───── Data provided ─────

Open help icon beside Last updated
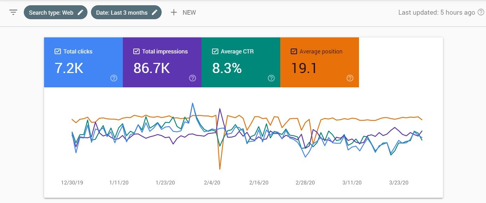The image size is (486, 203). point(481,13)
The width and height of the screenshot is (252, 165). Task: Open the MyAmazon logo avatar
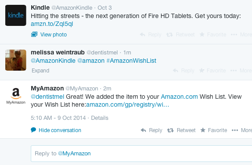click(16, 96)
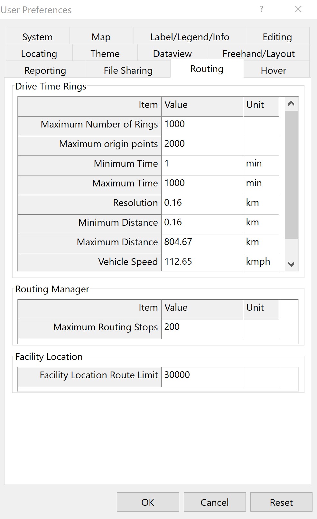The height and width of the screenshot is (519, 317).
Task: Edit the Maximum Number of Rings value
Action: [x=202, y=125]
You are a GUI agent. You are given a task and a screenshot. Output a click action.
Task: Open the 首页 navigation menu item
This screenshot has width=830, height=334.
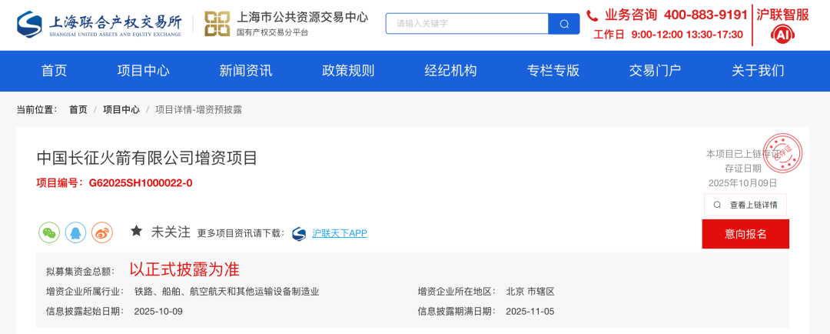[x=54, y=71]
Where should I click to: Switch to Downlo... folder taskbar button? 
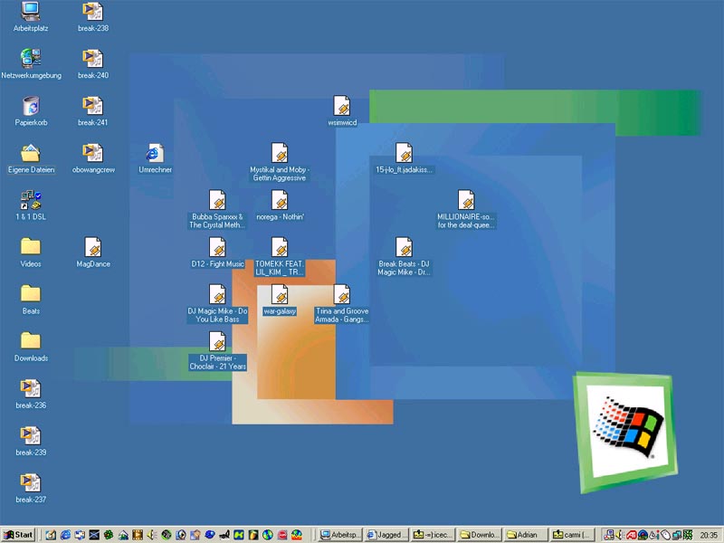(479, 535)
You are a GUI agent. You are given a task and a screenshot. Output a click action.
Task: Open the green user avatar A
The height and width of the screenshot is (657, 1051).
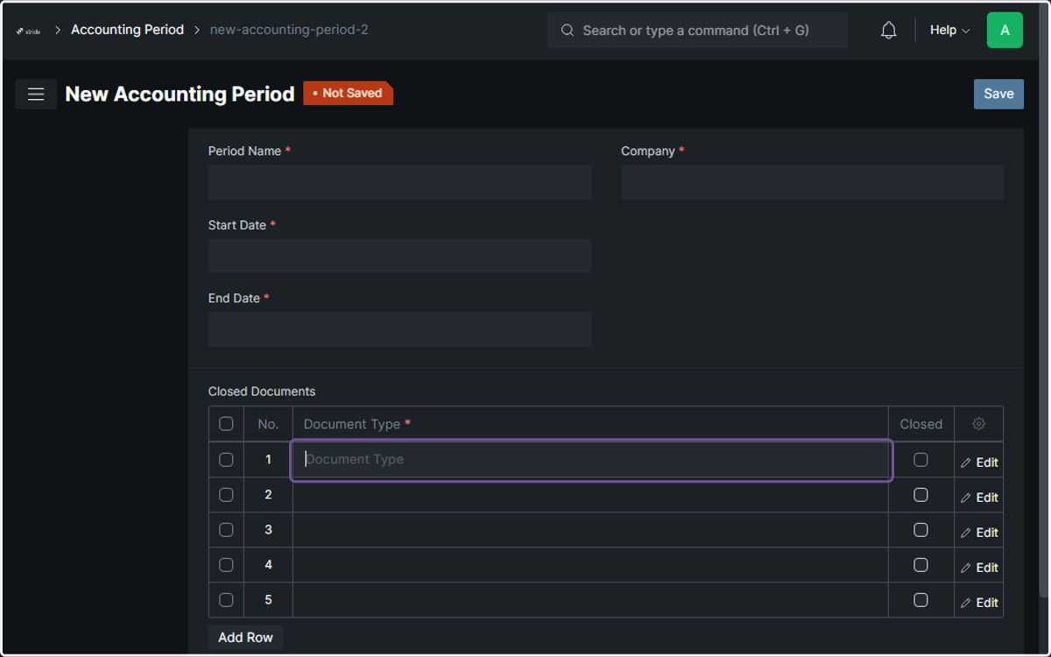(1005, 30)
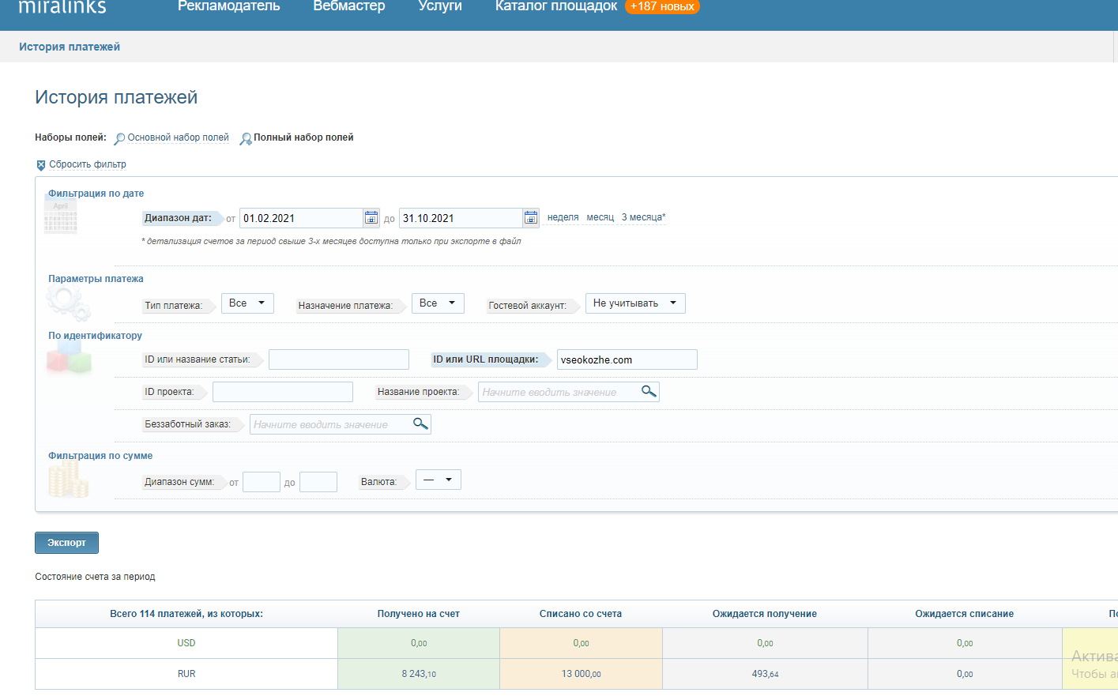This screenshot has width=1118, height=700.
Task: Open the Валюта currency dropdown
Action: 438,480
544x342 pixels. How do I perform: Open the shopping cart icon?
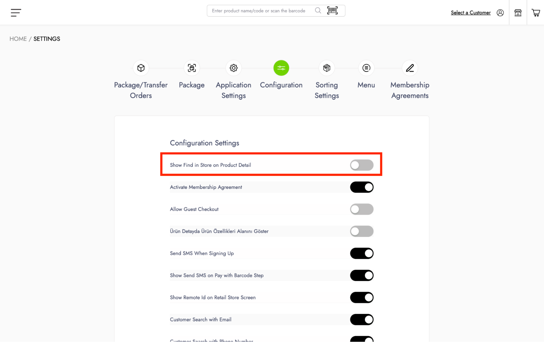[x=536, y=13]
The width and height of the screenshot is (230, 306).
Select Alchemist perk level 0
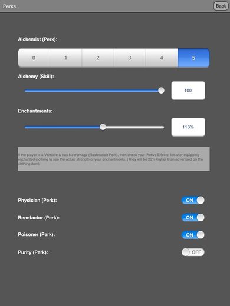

─────

| Task instructions |
Copy all the material exactly; omit images.

| Exercise output |
Open help icon beside Last updated
The image size is (486, 203). point(481,13)
The width and height of the screenshot is (252, 165). Task: Open the MyAmazon logo avatar
click(16, 96)
The height and width of the screenshot is (519, 317).
Task: Edit the Maximum Number of Rings value
Action: [x=202, y=125]
You are a GUI agent. You are given a task and a screenshot. Output a click action.
Task: Open the 首页 navigation menu item
This screenshot has width=830, height=334.
[x=54, y=71]
Where should I click to: Switch to Downlo... folder taskbar button? 
(479, 535)
You are a GUI agent. You are given a task and a screenshot. Output a click action.
Task: Open the green user avatar A
The height and width of the screenshot is (657, 1051).
(1005, 30)
This screenshot has width=1118, height=700.
Task: Open the Валюта currency dropdown
Action: 438,480
544x342 pixels. How do I perform: Open the shopping cart icon?
[x=536, y=13]
The width and height of the screenshot is (230, 306).
Select Alchemist perk level 0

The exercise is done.